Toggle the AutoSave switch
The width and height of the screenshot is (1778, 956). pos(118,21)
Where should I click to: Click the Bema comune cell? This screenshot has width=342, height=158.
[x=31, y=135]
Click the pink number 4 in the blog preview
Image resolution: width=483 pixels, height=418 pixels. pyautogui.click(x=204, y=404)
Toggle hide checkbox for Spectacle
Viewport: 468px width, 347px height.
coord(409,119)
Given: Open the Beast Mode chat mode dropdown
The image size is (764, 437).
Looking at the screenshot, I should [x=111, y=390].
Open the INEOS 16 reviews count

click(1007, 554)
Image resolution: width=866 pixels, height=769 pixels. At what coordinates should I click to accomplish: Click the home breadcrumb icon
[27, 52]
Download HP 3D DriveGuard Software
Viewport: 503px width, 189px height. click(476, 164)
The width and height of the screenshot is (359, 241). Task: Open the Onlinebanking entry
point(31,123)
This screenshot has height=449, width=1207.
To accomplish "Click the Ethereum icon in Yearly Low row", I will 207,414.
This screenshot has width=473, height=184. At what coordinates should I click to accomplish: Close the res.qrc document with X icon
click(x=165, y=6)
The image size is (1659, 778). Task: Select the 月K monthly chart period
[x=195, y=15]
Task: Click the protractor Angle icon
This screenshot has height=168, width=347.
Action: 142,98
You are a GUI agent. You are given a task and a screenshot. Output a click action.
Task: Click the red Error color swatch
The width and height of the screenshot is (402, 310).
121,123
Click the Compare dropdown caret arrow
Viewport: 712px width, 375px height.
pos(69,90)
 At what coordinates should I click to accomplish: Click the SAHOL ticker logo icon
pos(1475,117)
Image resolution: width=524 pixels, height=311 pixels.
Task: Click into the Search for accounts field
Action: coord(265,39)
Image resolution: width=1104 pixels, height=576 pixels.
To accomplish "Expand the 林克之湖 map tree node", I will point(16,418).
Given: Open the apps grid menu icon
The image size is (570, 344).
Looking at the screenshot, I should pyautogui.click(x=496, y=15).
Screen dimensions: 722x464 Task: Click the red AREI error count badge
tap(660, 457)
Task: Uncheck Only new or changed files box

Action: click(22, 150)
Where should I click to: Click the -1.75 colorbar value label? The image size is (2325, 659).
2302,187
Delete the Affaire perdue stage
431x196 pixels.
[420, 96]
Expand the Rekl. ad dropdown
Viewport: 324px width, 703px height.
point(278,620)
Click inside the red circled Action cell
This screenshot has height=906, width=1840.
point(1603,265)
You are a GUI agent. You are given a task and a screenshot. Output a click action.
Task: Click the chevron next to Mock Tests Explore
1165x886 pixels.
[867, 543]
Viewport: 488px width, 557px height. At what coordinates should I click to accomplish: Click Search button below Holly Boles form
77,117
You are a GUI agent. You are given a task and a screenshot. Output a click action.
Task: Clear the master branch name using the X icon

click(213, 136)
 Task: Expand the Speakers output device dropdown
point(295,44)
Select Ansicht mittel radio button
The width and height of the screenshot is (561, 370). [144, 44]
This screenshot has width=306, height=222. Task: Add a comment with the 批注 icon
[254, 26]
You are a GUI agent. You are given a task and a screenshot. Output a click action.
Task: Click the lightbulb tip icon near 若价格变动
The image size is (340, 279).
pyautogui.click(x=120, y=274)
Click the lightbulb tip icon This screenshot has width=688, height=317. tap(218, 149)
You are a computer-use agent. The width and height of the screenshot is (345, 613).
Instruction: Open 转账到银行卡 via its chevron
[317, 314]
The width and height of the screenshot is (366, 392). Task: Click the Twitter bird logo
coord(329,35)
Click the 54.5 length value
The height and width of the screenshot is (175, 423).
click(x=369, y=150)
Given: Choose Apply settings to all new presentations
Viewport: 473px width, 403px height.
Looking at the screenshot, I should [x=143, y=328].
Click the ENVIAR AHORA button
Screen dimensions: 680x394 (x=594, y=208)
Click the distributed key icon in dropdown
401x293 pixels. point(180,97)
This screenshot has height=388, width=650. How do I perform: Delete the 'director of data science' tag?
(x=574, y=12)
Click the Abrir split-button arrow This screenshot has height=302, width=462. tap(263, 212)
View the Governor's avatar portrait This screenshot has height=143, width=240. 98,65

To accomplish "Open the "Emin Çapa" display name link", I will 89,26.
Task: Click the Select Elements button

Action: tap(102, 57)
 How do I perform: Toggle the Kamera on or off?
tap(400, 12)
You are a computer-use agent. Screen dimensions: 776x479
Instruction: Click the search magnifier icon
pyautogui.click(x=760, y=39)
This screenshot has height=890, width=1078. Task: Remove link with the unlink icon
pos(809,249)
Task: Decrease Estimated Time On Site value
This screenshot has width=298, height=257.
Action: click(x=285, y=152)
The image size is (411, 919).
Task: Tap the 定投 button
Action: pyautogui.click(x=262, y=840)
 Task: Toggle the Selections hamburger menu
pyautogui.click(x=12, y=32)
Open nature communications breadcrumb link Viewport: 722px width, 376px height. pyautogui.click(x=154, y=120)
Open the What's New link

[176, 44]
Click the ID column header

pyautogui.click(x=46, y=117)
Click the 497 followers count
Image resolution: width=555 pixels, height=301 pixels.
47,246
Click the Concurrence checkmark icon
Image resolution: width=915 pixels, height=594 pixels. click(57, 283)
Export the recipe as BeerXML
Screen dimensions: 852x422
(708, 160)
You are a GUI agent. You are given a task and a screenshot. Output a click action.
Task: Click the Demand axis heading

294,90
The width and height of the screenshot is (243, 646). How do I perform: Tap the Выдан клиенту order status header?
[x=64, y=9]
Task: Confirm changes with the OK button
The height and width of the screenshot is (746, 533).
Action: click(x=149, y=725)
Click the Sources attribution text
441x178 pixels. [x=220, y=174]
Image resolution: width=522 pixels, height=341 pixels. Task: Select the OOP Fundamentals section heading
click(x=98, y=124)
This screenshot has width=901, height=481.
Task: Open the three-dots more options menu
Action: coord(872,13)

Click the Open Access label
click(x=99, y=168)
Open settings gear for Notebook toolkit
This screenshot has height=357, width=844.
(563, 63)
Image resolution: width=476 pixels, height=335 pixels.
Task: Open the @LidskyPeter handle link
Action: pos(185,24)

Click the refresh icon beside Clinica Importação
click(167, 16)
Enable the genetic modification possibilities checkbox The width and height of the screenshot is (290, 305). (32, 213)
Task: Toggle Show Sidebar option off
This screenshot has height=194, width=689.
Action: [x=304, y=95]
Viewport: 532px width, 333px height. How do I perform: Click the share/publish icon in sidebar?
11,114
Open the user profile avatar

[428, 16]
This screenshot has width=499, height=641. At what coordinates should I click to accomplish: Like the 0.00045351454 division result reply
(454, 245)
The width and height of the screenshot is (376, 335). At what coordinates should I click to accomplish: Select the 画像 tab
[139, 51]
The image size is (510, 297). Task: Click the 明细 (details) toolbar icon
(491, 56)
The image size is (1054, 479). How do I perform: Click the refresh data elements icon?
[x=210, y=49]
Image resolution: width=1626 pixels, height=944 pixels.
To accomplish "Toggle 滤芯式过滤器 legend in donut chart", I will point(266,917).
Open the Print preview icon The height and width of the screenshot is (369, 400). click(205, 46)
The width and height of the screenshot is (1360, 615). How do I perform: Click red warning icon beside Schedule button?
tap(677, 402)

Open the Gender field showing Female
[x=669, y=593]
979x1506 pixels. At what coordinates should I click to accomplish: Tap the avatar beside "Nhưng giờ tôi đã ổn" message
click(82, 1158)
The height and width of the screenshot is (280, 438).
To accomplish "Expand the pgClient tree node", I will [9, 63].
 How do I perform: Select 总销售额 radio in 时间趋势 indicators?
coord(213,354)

______

» AIM OF THE TASK
Tell how many lines of the listing above contain "computer", giving the number alone.

» EXERCISE RESPONSE
2